Die Schönste Krankheit des Weltalles

Mr. Murphy Says It Better

Acknowledgements

domingo, 26 de octubre de 2008

Fall Comes

Daylight, a little while ago, unfolded itself into a debris-like painting of luminous reflections. During those moments, time simultaneously became a graspable matter, which lacked the most merciful trait such embodiment could ever possess: mortality. It also acquired a strange, aggressive awareness; therefore the faster I wished it to flow on, the thicker it became. As if it wanted to wreak the greatest havoc possible as it went by. It took daylight a great deal to start to dwindle.

The arrival of gloaming did not mean any improvement at all. It has been long since proved that matter is neither created nor destroyed, it is merely changed in form. Daylight gave way to dusk; the latter melted into the tumbling shape time had lately gotten. The coolness that came along with it did not manage to sooth my anxieties, though. Now I have to cope with my fears and inner voids in the dark, in my cold white room--I have always wanted to have a place of my own. I've been given with extra bedclothes to keep me warm... Only physically. I fortunately brought my own clothes so that I didn't have to wear those embarrassing robes they give in places like this--I wish that famous
haute couture designers came around and made some reforms for the future. I rarely eat. Some Mr-know-it-all physicians have unsuccessfully tried to sort out what I am now undergoing. Even if I've been quite often visited by people I find myself lonelier as days go by. It is I who doesn't know what the aftermath is going to look like; it is I who cannot be reached by the others' tears, sympathy, and commiseration; it is I who cannot tell anymore if I was unhappier before or after this, since I lost the ability to understand the difference.

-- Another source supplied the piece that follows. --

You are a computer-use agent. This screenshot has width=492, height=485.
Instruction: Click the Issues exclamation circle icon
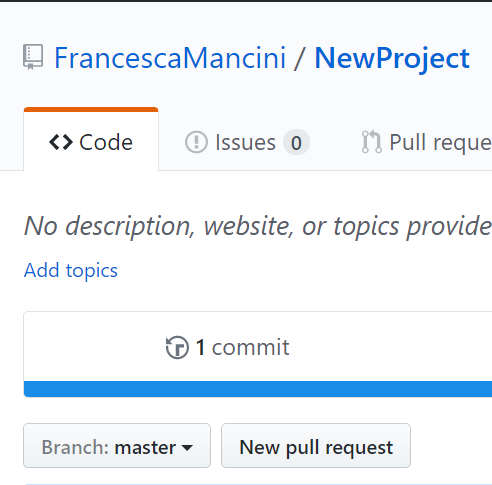[196, 142]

Tomorrow they will take me to the surgery room. I guess my parents will be here in a little while. I always thought that people who complained about the gloominess in hospitals decoration were a bunch of morons. Now I see they were right--well, maybe the formaldehyde and ether smells don't help so much change such prejudice. However, as they told me I wouldn't probably make it--doctors can be so tactful in situations like these--I wasn't surprised at all (nor even hurt.) On a second thought, this is not as bad as it looks. I have been feeling there is nothing worthwhile left. I have been orbiting so much around my incompleteness and disillusionment that such new couldn't shock me. In a matter of hours, I will be anesthetized and go to sleep once again. All my cares and worries about everything I have missed, everything I could never have, everything I was waiting for but never came in the right timing, will fade away. Everything will surely end, along with all the pain and internal loss that have remained with me since long. I am kind of tired. I want to sleep now. I guess I can feel certain relief at last.